** What you have to do **
Only the lines holding the string "info" are needed; copy each of them from the data.

** Given data **
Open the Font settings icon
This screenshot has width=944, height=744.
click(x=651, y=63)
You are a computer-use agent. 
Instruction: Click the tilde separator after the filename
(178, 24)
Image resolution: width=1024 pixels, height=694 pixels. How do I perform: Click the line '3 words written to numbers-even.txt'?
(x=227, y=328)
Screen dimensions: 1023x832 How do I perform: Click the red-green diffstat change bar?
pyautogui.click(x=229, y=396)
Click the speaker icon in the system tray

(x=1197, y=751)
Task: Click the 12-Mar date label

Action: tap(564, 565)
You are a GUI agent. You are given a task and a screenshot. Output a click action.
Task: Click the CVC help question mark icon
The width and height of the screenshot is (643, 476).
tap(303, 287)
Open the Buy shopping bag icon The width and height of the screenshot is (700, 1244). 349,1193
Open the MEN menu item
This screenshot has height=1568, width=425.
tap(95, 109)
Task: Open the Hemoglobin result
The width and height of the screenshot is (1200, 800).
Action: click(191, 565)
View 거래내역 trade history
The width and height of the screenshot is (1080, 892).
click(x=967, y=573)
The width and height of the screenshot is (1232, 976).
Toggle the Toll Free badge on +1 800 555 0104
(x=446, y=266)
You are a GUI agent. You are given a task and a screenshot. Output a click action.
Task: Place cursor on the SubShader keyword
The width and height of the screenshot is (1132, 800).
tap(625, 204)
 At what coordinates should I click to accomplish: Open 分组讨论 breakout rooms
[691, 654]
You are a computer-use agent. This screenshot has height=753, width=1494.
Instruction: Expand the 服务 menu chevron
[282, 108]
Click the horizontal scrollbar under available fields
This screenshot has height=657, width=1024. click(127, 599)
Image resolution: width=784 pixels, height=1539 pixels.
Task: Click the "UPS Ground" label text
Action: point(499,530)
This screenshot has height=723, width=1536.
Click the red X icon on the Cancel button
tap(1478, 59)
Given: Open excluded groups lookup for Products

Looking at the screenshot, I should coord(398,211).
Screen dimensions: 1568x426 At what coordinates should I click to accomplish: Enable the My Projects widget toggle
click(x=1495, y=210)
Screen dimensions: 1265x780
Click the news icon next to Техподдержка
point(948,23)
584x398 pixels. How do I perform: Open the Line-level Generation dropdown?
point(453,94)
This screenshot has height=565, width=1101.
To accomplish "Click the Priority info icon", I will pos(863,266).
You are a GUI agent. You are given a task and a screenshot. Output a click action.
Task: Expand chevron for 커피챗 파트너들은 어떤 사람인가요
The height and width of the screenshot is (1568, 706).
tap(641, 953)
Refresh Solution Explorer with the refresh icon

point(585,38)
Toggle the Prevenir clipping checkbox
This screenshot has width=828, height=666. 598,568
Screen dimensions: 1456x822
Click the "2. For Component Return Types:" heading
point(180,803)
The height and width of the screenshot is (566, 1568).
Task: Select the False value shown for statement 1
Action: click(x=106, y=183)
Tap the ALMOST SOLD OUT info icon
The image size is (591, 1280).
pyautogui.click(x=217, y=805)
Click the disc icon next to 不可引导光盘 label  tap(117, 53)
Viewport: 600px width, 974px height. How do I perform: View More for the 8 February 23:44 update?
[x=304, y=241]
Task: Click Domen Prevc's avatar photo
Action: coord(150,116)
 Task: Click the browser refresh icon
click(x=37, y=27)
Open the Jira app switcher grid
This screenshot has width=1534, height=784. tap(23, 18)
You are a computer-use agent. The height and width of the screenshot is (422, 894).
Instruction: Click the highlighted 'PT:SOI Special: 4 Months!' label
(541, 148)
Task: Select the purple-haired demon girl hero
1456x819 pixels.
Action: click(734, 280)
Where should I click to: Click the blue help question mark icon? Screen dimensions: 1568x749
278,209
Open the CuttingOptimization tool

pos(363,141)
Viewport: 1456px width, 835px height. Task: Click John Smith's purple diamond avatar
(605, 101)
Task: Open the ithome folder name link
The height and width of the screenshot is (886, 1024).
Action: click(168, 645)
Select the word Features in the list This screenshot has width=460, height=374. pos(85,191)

** Your response **
To accomplish "Click the Priority info icon", I will pos(863,266).
Tap the ALMOST SOLD OUT info icon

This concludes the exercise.